◆ EXCERPT ◆

........

Roe deer samples (n = 6) showed lower Cryptosporidium prevalence ( 33%) but these were all speciated as C. parvum and therefore these deer are also likely to be of relevance when considering water quality and zoonotic transmission of Cryptosporidium in the catchment. The predominance of C. parvum is unusual in roe deer as previous reported studies had isolated only C. ubiquitum and C. deer genotype  or had not speciated but had identified a low (1.3% of 224 sampled) but widespread level of Cryptosporidium in roe deer in Galicia, NW Spain . As with red deer, the numbers of roe deer sightings in this catchment have been reported as increasing (David Newland, Glenlivet Wildlife; Pers. Comm.) particularly around the corrie above the SW public water supply intake, which may increase the risk of contamination.
The species of Cryptosporidium isolated from the water sampling sites reflected the predominant species found in the livestock at that particular time, providing further evidence for direct transfer of oocysts from grazing animals into the catchment water systems. This has previously been recorded in surface water contamination with C. parvum, which was linked to C. parvum isolated from calves grazing near the water course . Robinson et al.  also reported this link between the species of Cryptosporidium excreted by livestock and wildlife with that found in surface waters of the catchment. The historical data for Cryptosporidium isolated from the study catchment’s public water supply (Scottish Water, Unpublished Data) also supports the suggestion that the isolation of C. parvum in the public water supply is linked to the high prevalence of C. parvum in all the livestock species and deer tested in the catchment.
Sampling period 2 was preceded by heavy rainfall which resulted in smaller volume grab samples being taken compared to the volumes of samples filtered in sampling periods 1 and 3. Despite this difference in sampling volume, it is interesting that Cryptosporidium oocysts were recorded for 2/3 sites at sampling period 2 compared to 1/3 for sampling periods 1 and 3. This may reflect the effect of rainfall on oocyst concentration in surface water run-off, which has previously been considered as a significant factor in detecting oocysts in surface waters [12,32].
In an attempt to further investigate the relationships between potential sources of C. parvum oocysts in the catchment, genotyping was carried out using both the established library typing tool of GP60 sequencing and a more discriminatory method based on multilocus fragment typing . As in previous studies in cattle, IIaA15G2R1 was the most prevalent GP60 subtype  and was shed by all host species. However it appears to be particularly associated with young calves, as no other subtype was detected in this group. Results suggested that subtype IIaA19G2R1 may be associated with ovine hosts and IIaA18G2R1 with cervine hosts, but this should be interpreted with caution due to the low numbers of samples subtyped in this study. Greater numbers of samples from different hosts should be typed to investigate this apparent host-association further as this may be an important indicator of source in outbreak investigations. The GP60 subtypes identified in water samples were those associated with livestock and deer in this study, suggesting that all of these have potentially a role to play in C. parvum contamination of the water sources.

........

◆ SOURCE INFORMATION ◆
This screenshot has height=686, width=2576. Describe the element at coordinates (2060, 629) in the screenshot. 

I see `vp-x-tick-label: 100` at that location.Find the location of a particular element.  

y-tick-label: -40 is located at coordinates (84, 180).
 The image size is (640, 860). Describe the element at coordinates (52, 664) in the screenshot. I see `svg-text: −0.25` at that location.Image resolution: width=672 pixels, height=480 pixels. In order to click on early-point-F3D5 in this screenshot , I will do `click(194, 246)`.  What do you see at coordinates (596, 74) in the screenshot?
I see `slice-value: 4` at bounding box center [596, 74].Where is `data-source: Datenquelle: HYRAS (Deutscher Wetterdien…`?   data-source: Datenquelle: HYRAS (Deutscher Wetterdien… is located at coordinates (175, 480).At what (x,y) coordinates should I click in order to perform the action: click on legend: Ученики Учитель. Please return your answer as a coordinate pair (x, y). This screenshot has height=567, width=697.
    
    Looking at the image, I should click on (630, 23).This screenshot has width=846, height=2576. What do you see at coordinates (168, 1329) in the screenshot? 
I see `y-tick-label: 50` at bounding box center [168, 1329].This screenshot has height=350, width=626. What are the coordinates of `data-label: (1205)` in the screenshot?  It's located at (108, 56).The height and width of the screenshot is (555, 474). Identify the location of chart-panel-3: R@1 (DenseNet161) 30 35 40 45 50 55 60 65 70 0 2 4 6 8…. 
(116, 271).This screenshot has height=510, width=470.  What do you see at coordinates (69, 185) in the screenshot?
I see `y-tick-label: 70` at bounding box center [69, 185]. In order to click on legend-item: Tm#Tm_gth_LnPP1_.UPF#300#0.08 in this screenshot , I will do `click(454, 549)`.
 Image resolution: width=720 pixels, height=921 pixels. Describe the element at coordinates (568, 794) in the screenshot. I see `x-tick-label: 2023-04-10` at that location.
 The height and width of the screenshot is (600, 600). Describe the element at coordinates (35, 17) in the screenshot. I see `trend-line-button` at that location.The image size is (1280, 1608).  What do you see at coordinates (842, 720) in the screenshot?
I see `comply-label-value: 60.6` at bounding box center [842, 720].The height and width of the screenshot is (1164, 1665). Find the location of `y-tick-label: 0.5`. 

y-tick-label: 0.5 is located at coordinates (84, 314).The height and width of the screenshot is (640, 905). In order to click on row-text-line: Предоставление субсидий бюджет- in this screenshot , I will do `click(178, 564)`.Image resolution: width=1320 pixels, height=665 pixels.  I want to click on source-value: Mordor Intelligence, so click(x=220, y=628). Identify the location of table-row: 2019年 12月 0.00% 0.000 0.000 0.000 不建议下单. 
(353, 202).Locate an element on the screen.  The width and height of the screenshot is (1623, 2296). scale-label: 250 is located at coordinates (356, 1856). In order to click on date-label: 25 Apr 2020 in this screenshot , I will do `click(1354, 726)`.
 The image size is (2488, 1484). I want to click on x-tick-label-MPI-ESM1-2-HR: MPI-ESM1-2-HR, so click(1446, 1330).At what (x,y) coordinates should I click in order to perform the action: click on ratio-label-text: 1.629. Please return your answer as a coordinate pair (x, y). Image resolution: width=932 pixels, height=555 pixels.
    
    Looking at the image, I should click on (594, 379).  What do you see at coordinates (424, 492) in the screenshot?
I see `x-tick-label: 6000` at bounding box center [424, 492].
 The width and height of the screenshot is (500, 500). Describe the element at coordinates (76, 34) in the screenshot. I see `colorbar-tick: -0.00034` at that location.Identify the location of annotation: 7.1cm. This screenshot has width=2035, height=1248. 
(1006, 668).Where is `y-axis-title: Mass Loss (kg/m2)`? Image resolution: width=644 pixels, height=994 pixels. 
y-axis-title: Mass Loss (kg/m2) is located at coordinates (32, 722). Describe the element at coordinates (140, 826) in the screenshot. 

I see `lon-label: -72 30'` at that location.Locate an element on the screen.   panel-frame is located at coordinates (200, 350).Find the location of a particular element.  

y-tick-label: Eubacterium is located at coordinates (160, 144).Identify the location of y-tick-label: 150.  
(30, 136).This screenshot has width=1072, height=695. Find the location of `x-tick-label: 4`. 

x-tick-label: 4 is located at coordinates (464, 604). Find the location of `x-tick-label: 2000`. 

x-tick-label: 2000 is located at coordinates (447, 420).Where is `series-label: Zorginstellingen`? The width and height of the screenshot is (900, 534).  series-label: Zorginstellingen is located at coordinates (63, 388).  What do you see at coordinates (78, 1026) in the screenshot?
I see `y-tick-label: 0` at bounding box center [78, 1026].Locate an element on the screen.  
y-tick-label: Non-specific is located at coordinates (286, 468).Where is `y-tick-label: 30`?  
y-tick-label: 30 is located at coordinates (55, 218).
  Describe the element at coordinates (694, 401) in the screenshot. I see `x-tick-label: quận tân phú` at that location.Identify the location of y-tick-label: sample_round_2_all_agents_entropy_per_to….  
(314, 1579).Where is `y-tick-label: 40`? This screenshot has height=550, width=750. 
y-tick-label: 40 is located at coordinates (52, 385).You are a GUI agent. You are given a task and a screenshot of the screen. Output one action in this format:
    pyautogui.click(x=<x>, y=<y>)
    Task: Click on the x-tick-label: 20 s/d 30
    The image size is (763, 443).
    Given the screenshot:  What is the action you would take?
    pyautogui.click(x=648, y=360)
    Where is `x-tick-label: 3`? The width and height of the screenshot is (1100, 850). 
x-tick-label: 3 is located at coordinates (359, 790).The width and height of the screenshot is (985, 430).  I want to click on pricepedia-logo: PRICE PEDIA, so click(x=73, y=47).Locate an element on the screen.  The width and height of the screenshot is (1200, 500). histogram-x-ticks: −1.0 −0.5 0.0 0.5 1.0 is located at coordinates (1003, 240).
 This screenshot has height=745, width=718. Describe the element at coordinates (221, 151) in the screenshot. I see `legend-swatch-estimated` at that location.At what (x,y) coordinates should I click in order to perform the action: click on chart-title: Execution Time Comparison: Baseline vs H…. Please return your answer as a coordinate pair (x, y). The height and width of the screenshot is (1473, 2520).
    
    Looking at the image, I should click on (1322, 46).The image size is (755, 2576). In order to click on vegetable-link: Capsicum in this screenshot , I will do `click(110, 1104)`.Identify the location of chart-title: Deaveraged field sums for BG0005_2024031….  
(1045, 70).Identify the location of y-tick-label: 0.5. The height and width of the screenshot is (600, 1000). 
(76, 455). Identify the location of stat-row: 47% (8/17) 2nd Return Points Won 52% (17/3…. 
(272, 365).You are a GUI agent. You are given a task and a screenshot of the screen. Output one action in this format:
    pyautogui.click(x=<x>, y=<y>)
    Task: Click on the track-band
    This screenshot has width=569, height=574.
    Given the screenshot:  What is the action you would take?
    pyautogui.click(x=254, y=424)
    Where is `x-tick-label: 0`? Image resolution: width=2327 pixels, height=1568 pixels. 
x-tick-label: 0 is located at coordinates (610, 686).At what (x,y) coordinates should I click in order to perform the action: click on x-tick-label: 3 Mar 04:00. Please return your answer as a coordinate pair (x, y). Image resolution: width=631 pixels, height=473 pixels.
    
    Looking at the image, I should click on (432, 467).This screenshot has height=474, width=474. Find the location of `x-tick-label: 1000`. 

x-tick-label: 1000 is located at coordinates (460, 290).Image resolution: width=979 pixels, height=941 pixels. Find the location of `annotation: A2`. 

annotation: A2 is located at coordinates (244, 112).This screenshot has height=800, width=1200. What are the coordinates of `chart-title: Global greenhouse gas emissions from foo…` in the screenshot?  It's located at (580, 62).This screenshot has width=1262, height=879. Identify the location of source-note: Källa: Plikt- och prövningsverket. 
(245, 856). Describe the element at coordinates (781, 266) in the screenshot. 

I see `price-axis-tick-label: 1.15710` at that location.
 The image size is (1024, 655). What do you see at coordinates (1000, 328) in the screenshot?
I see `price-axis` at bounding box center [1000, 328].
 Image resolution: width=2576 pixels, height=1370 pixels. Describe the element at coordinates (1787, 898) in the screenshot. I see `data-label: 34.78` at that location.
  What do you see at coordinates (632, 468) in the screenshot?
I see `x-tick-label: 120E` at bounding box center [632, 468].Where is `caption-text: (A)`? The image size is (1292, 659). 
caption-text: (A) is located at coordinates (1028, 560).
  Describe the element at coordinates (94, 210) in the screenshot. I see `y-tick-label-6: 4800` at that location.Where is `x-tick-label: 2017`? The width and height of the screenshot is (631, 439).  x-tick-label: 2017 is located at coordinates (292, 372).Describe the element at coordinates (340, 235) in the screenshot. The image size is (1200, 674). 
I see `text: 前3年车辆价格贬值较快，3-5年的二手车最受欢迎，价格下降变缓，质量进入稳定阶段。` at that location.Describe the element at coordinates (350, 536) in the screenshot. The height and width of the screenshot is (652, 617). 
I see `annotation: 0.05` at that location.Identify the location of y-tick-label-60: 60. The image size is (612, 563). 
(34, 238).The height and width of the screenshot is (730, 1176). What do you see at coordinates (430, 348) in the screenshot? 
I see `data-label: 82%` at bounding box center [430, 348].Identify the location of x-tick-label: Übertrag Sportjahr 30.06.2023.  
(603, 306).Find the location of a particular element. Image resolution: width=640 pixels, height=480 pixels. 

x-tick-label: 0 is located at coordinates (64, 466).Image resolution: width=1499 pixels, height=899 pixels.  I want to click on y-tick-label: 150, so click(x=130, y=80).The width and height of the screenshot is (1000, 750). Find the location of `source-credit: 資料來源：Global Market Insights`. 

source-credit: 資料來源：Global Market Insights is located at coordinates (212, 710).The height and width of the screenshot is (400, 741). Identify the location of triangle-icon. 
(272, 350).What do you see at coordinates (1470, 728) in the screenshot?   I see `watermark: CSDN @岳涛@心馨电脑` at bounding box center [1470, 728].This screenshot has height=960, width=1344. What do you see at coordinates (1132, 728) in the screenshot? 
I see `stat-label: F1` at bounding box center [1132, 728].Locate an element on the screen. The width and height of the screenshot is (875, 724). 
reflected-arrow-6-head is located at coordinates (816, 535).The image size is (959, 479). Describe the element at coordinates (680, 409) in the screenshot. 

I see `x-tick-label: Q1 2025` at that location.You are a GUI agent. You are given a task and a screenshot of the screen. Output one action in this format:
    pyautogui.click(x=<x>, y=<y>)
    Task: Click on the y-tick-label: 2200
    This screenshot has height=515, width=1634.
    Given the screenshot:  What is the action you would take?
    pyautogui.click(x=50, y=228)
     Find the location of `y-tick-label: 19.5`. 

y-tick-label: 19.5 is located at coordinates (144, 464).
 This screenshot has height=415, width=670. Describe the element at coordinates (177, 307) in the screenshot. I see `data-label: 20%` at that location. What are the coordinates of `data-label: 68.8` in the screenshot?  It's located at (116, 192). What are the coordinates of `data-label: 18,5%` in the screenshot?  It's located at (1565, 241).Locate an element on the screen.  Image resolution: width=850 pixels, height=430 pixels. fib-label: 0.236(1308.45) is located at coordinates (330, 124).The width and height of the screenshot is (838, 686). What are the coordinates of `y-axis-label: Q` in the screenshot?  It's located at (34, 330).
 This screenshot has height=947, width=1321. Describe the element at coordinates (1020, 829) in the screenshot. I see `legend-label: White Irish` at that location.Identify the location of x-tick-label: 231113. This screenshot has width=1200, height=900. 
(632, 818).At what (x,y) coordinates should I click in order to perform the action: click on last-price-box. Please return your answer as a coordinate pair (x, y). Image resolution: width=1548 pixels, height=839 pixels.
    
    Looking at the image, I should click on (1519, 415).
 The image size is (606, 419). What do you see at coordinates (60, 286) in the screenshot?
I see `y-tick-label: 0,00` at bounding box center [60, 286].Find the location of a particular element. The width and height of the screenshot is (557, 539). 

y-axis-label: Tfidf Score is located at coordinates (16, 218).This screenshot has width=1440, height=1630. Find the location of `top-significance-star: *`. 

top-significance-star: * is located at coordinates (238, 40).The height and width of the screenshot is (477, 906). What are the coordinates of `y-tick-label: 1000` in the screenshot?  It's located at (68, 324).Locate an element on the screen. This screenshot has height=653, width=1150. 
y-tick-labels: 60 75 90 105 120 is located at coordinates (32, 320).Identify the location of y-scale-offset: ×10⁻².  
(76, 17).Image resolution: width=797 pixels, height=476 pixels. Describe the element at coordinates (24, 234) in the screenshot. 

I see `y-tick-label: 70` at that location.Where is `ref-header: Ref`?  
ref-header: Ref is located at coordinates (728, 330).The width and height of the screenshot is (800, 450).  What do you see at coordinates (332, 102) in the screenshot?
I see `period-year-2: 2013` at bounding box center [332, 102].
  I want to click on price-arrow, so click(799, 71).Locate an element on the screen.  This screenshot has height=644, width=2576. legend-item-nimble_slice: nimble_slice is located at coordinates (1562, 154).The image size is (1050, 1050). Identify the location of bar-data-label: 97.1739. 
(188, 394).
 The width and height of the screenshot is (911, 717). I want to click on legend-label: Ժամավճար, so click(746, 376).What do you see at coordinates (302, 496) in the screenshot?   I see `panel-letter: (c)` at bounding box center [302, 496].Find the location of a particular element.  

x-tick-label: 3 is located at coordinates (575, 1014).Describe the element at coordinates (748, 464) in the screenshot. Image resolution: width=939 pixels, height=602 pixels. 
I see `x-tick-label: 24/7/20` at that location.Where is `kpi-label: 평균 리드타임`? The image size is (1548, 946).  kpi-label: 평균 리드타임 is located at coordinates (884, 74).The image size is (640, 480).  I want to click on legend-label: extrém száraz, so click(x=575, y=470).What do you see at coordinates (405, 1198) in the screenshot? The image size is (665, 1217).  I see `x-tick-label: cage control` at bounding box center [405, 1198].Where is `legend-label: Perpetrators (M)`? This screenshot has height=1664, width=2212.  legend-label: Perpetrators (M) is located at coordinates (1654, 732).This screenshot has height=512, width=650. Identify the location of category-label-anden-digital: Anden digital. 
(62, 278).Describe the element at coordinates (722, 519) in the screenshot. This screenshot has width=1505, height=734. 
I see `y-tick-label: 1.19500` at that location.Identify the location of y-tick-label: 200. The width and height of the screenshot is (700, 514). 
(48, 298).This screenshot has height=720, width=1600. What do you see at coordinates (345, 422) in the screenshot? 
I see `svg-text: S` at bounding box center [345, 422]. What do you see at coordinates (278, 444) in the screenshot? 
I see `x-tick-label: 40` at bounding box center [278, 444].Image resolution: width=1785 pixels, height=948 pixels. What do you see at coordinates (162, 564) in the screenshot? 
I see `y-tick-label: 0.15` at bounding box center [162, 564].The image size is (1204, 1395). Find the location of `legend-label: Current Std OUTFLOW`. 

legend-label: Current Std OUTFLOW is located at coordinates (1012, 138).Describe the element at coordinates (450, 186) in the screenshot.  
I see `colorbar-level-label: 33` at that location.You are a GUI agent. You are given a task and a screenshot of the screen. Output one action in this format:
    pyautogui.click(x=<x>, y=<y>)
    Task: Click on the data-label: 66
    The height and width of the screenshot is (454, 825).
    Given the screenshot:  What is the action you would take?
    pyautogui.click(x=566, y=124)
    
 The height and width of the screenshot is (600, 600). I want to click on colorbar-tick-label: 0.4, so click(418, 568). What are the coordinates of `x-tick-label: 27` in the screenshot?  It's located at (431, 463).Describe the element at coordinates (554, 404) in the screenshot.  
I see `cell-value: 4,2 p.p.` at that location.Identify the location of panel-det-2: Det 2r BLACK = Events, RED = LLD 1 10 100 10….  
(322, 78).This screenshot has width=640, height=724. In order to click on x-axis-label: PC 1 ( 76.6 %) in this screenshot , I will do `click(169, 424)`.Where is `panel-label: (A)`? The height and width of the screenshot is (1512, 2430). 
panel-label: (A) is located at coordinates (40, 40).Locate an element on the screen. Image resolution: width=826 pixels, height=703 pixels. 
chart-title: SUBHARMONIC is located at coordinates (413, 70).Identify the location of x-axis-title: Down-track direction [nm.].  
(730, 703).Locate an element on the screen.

........

◆ APPLY WHAT YOU READ ◆
**A)** In the Cryptosporidium excerpt, what prevalence was found in the roe deer samples?
**B)** Reproduce the Cryptosporidium excerpt starting at "Roe deer samples" and ending at "risk of contamination.", swapping "corrie" for "hollow".
**C)** Carry the Cryptosporidium excerpt on from its last sentence.
The rows have no connection to the Cryptosporidium excerpt.

◆ EXERCISE RESPONSES ◆
**A)** 33% of the six roe deer samples.

**B)**
Roe deer samples (n = 6) showed lower Cryptosporidium prevalence ( 33%) but these were all speciated as C. parvum and therefore these deer are also likely to be of relevance when considering water quality and zoonotic transmission of Cryptosporidium in the catchment. The predominance of C. parvum is unusual in roe deer as previous reported studies had isolated only C. ubiquitum and C. deer genotype  or had not speciated but had identified a low (1.3% of 224 sampled) but widespread level of Cryptosporidium in roe deer in Galicia, NW Spain . As with red deer, the numbers of roe deer sightings in this catchment have been reported as increasing (David Newland, Glenlivet Wildlife; Pers. Comm.) particularly around the hollow above the SW public water supply intake, which may increase the risk of contamination.

**C)**
MLFT differentiated the common GP60 subtype IIaA15G2R1 into 6 highly related MLGs, demonstrating the greater discriminatory power of this tool. However typeability was disappointing, with only 27 samples amplifying at all 6 MLFT markers and GP60. There may be several reasons for this. The MLFT was optimised for use in calves, which have been shown to shed C. parvum oocysts in great numbers. Adult ruminants are likely to have reduced concentration of oocysts in a greater volume of faecal output. Attempts were made to address this by pre-processing of these sample types as described in 2.2.2, to allow more of the original material to be processed. However, even with these measures, it is likely that MLFT PCRs should be further optimised for these sample types, as was done with 18S rRNA PCR (section 2.3). It would also be extremely beneficial to be able to genotype oocysts in water; however the low numbers typically obtained may preclude this, using current protocols.
There was a statistically significant difference in prevalence of mixed MLGs in cows (6/8) compared to detected in young calves and lambs (2/19) (Fisher’s exact test P = 0.002). This is likely to be due to the fact that adult animals will have had exposure to a greater number and variety of sources of oocysts. In addition, calves encountering the oocysts for the first time can become acutely infected with a low infectious dose which is massively amplified in the small intestine , resulting in clonal expansion of one MLG.
The fact that all 4 farms have very closely related MLGs is not surprising for several reasons. Firstly, it has been shown in previous studies using this typing tool that C. parvum is relatively conserved, certainly in bovine species (Hotchkiss E, Gilray J, Brennan M, Christley R, Morrison L, Jonsson N, Innes EA and Katzer F: Development of a framework for genotyping bovine-derived Cryptosporidium parvum, using a multilocus fragment typing tool; submitted) and the 4 farms in this study are very close geographically. In addition, certain farm management practices would allow transmission between farms as, for example, sheep are often co-grazed on the hill pastures and in this area, free-roaming deer graze in livestock pastures and have been shown in this study to be reservoirs of C. parvum.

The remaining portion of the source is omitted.